服薬指導に活かす医薬品情報

ビクトーザ皮下注

Q

何のお薬?処方目的は?

A

適応症は「2型糖尿病」です。糖尿病治療の基本はあくまで食事療法、運動療法ですので、それらを十分に行った上で効果が不十分な場合に限り本剤の使用を考慮します。

Q

用法・用量は?

A

通常、0.9mgを1日1回朝又は夕に皮下注射します。ただし、副作用・胃腸障害の発現を軽減するため、1日1回0.3mgから開始し1週間以上の間隔をあけて0.3mgずつ増量します。投与前の空打ちは毎回行います。                 

Q

作用機序は?

A

GLP-1(glucagon-like peptide-1:グルカゴン様ペプチド-1)はインクレチンの一種で、食事摂取により小腸下部から分泌され、膵臓からのインスリン分泌を促進するホルモンです。本剤は、膵β細胞膜上のGLP-1受容体に結合し、グルコースの代謝で生じたATPからcAMPの産生を促進させることにより、グルコース濃度依存的にインスリンを分泌させます。血糖値が低いとインスリン分泌は増加せず、血糖値上昇に応じて分泌が促進されるため、インスリン製剤やSU剤と比べて低血糖症状を起こしにくい点が特徴です。


また、血糖値が高い場合には、グルカゴン分泌を抑制し、血糖値の上昇を抑えます。            

Q

注意すべき副作用は?

A

胃内容物排出抑制作用により、胃の中に食べ物が長く残ることで、胃腸障害(便秘・下痢・胃の不快感等)が起こる場合があります。使用開始直後に多く発現する副作用で、通常は数日から数週間で改善します。嘔吐を伴う激しい腹痛等が持続する場合は、重大な副作用・急性膵炎の可能性もあるため、直ちに投与を中止し受診します。


また、単剤投与の場合は低血糖症状が起きにくいのですが、他の糖尿病用薬と併用する際は低血糖症の発現に注意が必要です。特に、SU剤と本剤の併用時、両剤の投与タイミングが朝の場合、低血糖が発現する可能性が高くなることがあるため注意です。

Q

保管方法は?

A

未使用の製剤は、凍結を避け冷蔵庫で保管します。一方、使用開始後は室温で保管し、30日以内に使用します。

• • • • • • •

• 問題文
ビクトーザ皮下注の文章を、一字も変えずに全文複製すること。 項目はこの作業にまったく関わらない。

• • • • • • •

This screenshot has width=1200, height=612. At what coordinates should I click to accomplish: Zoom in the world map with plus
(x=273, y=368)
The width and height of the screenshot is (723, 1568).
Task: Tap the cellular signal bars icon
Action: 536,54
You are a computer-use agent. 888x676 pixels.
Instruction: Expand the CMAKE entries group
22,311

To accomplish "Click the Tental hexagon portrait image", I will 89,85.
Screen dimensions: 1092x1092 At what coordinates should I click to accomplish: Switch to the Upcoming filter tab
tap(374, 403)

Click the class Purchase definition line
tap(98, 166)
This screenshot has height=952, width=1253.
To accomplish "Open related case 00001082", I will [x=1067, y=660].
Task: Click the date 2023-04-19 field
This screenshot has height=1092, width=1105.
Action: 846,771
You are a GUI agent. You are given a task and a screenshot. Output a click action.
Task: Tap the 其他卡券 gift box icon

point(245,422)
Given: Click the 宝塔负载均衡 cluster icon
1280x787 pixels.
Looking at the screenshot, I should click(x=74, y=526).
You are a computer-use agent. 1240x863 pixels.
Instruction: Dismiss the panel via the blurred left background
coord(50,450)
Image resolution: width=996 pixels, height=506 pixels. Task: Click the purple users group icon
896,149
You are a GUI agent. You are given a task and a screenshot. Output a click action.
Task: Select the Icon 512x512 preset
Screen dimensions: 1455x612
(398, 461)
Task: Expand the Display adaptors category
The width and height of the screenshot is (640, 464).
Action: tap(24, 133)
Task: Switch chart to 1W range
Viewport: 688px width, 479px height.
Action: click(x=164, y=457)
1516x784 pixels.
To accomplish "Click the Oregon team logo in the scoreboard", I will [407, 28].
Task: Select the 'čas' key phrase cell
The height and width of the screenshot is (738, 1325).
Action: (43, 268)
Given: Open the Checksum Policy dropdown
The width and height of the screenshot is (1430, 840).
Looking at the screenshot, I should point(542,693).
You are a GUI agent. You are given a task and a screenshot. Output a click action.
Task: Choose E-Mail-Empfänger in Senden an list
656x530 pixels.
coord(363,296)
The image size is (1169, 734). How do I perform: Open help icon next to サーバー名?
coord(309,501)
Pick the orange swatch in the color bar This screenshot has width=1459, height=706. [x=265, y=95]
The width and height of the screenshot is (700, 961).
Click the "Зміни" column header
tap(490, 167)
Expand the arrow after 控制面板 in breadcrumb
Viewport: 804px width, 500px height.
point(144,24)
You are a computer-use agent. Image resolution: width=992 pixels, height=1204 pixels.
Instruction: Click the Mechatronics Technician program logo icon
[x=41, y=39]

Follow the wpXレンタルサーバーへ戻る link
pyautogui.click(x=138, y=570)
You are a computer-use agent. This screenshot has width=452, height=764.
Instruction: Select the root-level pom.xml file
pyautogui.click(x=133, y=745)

• • • • • • •

• 解答欄
服薬指導に活かす医薬品情報

ビクトーザ皮下注

Q

何のお薬?処方目的は?

A

適応症は「2型糖尿病」です。糖尿病治療の基本はあくまで食事療法、運動療法ですので、それらを十分に行った上で効果が不十分な場合に限り本剤の使用を考慮します。

Q

用法・用量は?

A

通常、0.9mgを1日1回朝又は夕に皮下注射します。ただし、副作用・胃腸障害の発現を軽減するため、1日1回0.3mgから開始し1週間以上の間隔をあけて0.3mgずつ増量します。投与前の空打ちは毎回行います。                 

Q

作用機序は?

A

GLP-1(glucagon-like peptide-1:グルカゴン様ペプチド-1)はインクレチンの一種で、食事摂取により小腸下部から分泌され、膵臓からのインスリン分泌を促進するホルモンです。本剤は、膵β細胞膜上のGLP-1受容体に結合し、グルコースの代謝で生じたATPからcAMPの産生を促進させることにより、グルコース濃度依存的にインスリンを分泌させます。血糖値が低いとインスリン分泌は増加せず、血糖値上昇に応じて分泌が促進されるため、インスリン製剤やSU剤と比べて低血糖症状を起こしにくい点が特徴です。


また、血糖値が高い場合には、グルカゴン分泌を抑制し、血糖値の上昇を抑えます。            

Q

注意すべき副作用は?

A

胃内容物排出抑制作用により、胃の中に食べ物が長く残ることで、胃腸障害(便秘・下痢・胃の不快感等)が起こる場合があります。使用開始直後に多く発現する副作用で、通常は数日から数週間で改善します。嘔吐を伴う激しい腹痛等が持続する場合は、重大な副作用・急性膵炎の可能性もあるため、直ちに投与を中止し受診します。


また、単剤投与の場合は低血糖症状が起きにくいのですが、他の糖尿病用薬と併用する際は低血糖症の発現に注意が必要です。特に、SU剤と本剤の併用時、両剤の投与タイミングが朝の場合、低血糖が発現する可能性が高くなることがあるため注意です。

Q

保管方法は?

A

未使用の製剤は、凍結を避け冷蔵庫で保管します。一方、使用開始後は室温で保管し、30日以内に使用します。